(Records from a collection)
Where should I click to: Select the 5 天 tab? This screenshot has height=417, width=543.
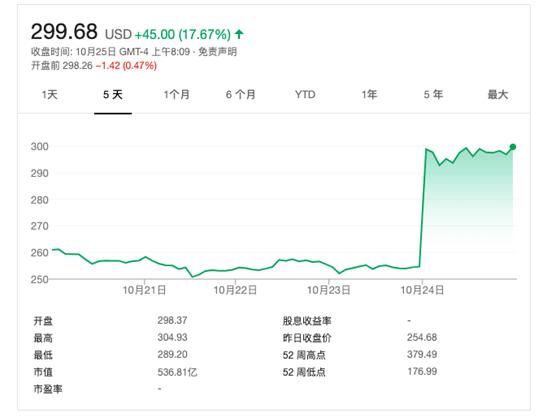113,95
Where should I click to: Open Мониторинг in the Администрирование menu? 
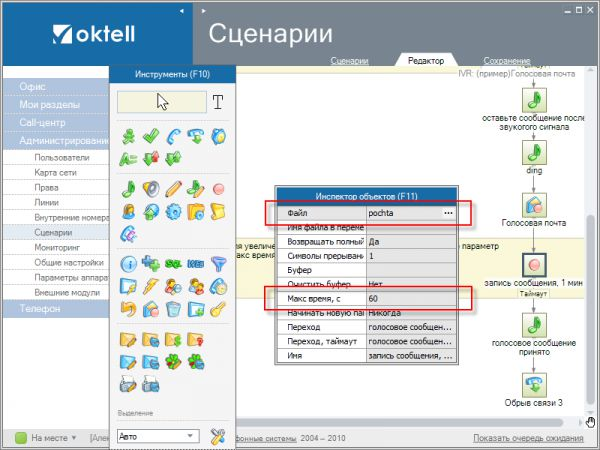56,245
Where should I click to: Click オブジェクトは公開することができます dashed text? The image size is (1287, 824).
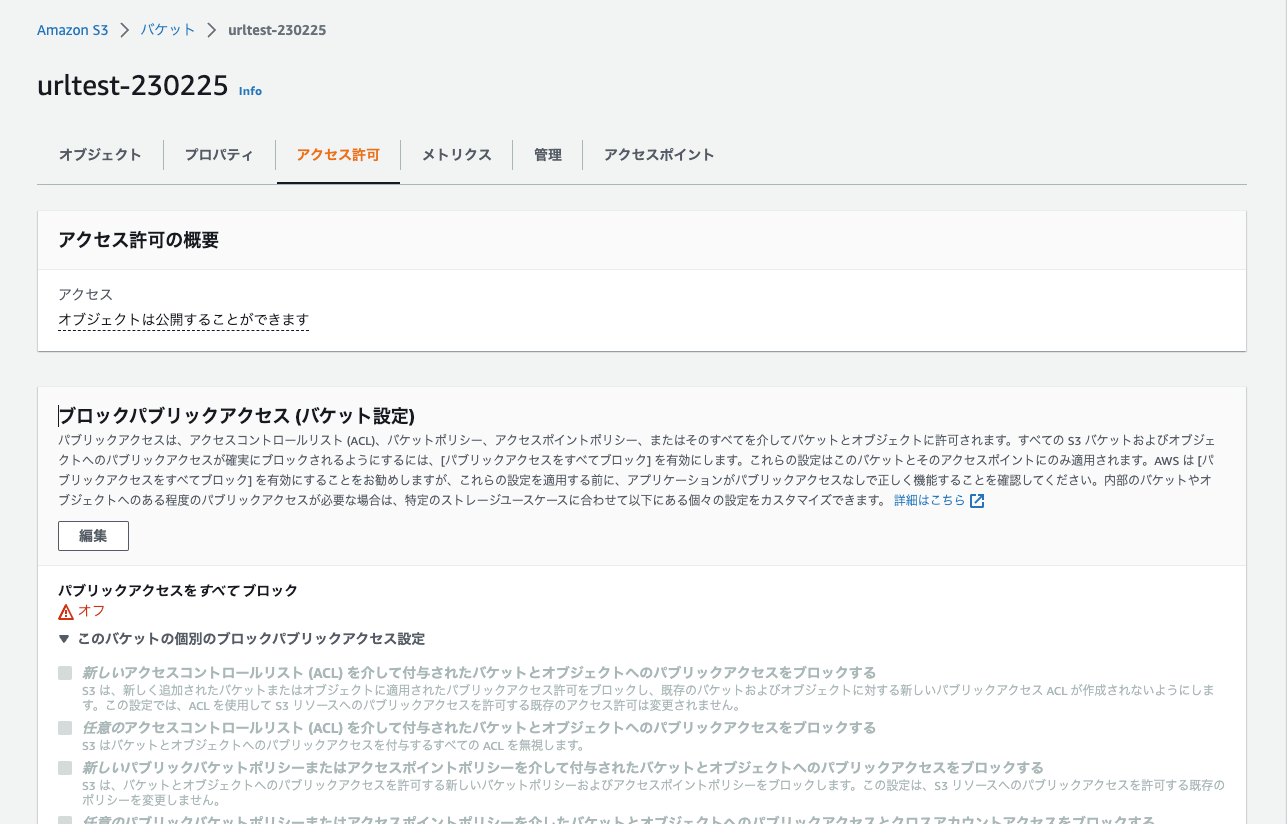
---
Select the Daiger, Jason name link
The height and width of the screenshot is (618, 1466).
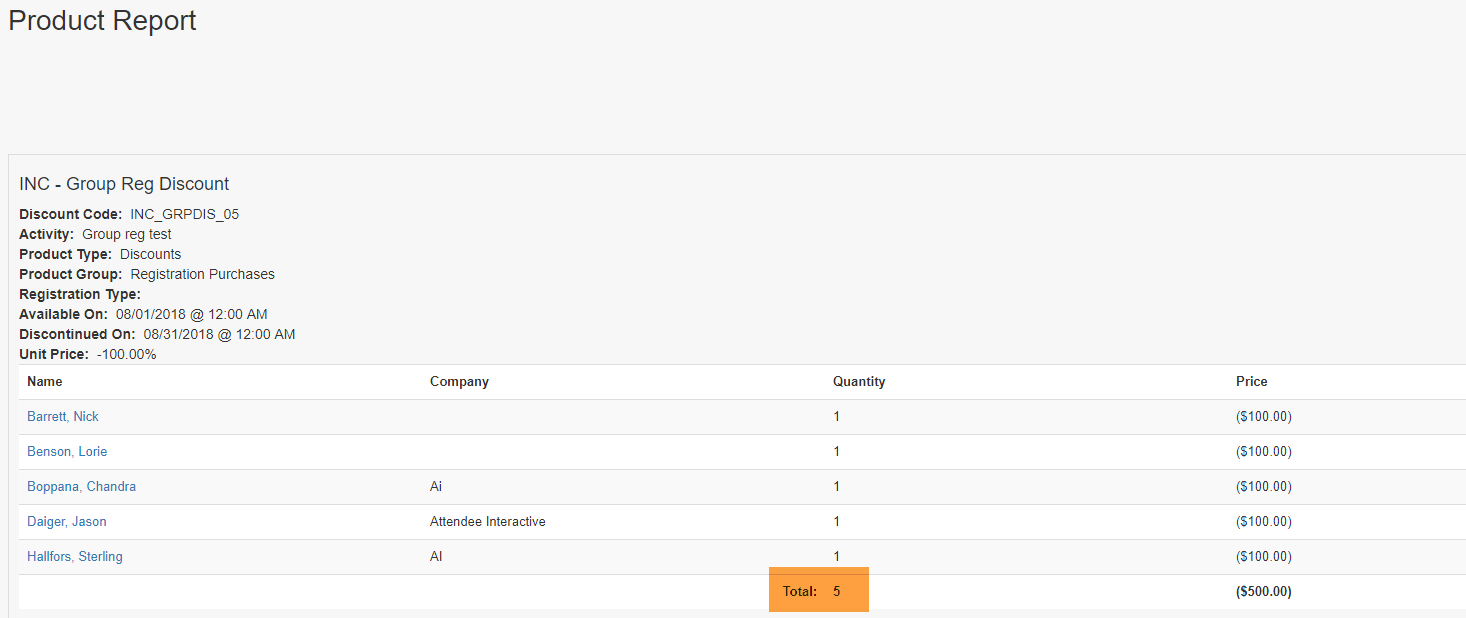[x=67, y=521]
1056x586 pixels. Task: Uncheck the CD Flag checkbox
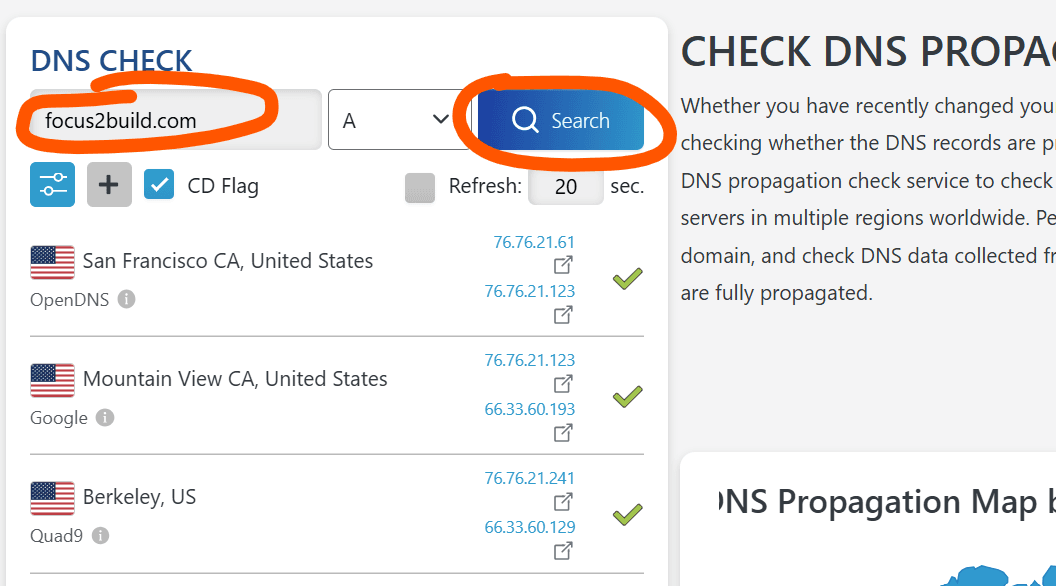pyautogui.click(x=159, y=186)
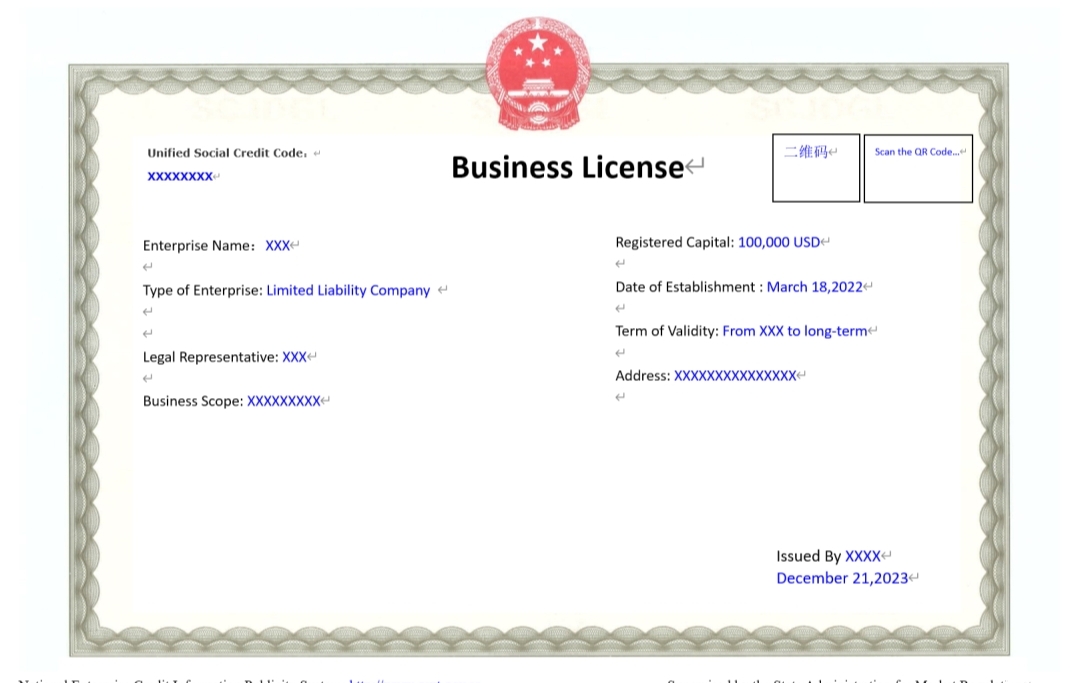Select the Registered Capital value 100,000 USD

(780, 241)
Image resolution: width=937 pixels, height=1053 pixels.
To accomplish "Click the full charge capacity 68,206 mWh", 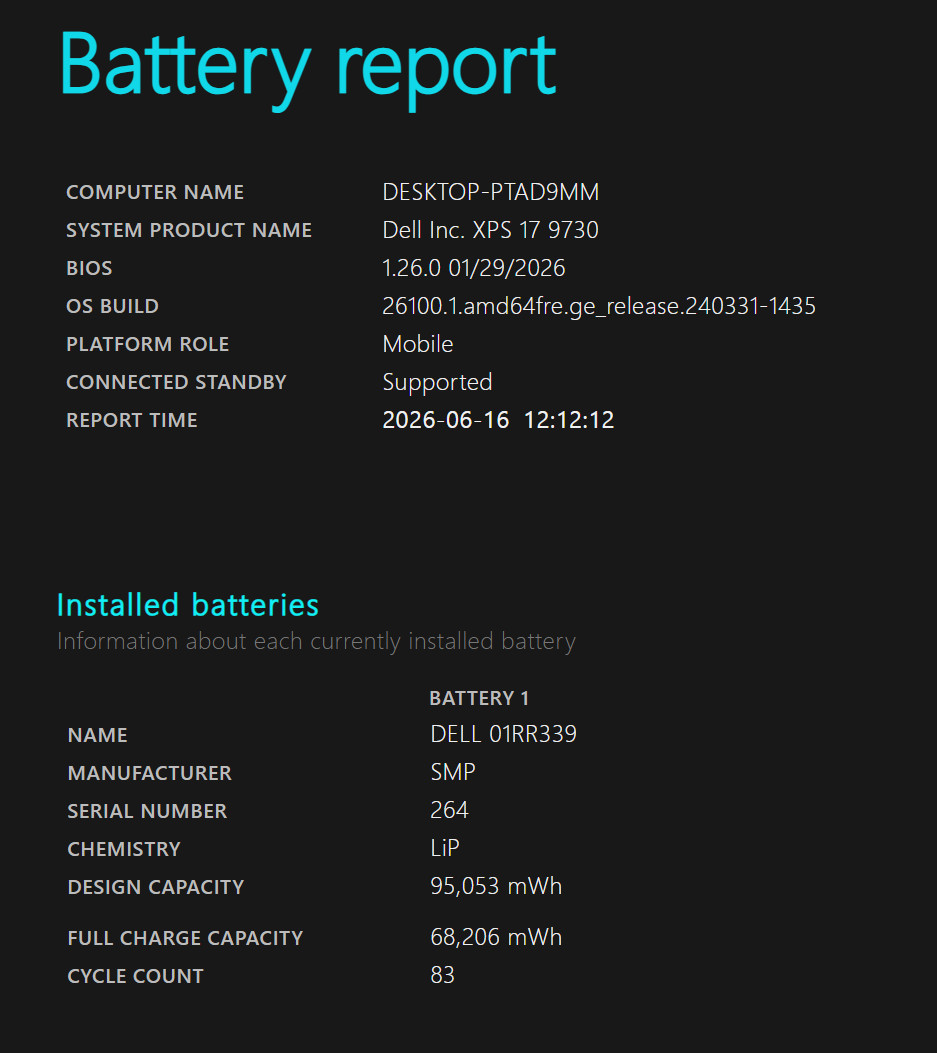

• Requirement
Output only the lines above from the line that holds "Where should I click to: Select" through the line that holds "Where should I click to: Click", both ends included, and exclude pictures.

• Answer to the exercise
Where should I click to: Select the 5 天 tab? This screenshot has height=417, width=543.
113,95
Where should I click to: Open Мониторинг in the Администрирование menu? 
56,245
Where should I click to: Click オブジェクトは公開することができます dashed text? The image size is (1287, 824).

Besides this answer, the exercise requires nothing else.